J’ai 45 ans, son âge quand il a fui l’Algérie, en juillet 1962. Je suis mère de deux jeunes garçons. Je comprends désormais ce que Marcel contemple au-delà de l’étendue bleue : son pays natal, sa jeunesse africaine, un monde englouti. Je perçois la déchirure, combien il est douloureux de laisser sa maison, les jouets des enfants, la vaisselle reçue en cadeau de mariage, les souvenirs. Marcel regarde un lieu que je ne pourrai jamais rejoindre.
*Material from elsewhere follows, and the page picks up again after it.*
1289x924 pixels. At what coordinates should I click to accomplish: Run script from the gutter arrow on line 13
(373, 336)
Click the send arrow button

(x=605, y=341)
Quand j’étais petite, l’autre rivage s’appelait Relizane. Autour du couscous boulettes de ma grand-mère Viviane, l’exotisme de ce nom sans cesse répété me fascinait. Ils parlaient d’une vie heureuse, « là-bas », d’un ciel indigo et de volets clos sur la morsure du soleil. Cette bourgade, à 130 kilomètres à l’est d’Oran, signifie « colline brûlée » en berbère tant le climat y est hostile. Mon grand-père aimait la chaleur intense, huit mois de l’année, qui l’obligeait à s’enrouler dans des draps mouillés pour se rafraîchir et trouver le sommeil. Il me rapportait ce genre de détails mais ne me disait pas tout, je le pressentais alors.
Français par le décret Crémieux
Relizane est le berceau des « Elkaim » depuis plusieurs siècles. En octobre 1870, mes ancêtres juifs étaient devenus français par le décret Crémieux, comme les 35 000 « Israélites indigènes des départements de l’Algérie », selon les mots du texte officiel. Ils avaient ainsi acquis un statut supérieur à celui des musulmans maintenus, eux, sous le régime de l’indigénat. Les juifs avaient fait acte d’obédience à la France en adoptant, au fil des décennies, des prénoms européens pour leurs enfants, les modes vestimentaires parisiennes et les recettes de cuisine – le bœuf bourguignon et la tarte au citron remplaçant peu à peu les bricks sur les tables. Mon grand-père pensait que le décret Crémieux avait obstrué l’avenir des juifs d’Algérie sur leur terre natale. « Ça nous a quand même joué un drôle de tour », résumait-il.
Dans les années 1920, le jeune Marcel vivait rue des Marchés, dans le « quartier nègre », comme on disait alors. En sortant du Beth Midrash où il étudiait la Torah, il filait apprendre des versets du Coran à la medersa avec ses copains. Les femmes faisaient la lessive toutes ensemble pendant que leurs enfants, petits juifs et petits musulmans, jouaient au football derrière la mosquée. Marcel parlait l’arabe avec sa mère et ses amis, le français grâce à l’école de la République.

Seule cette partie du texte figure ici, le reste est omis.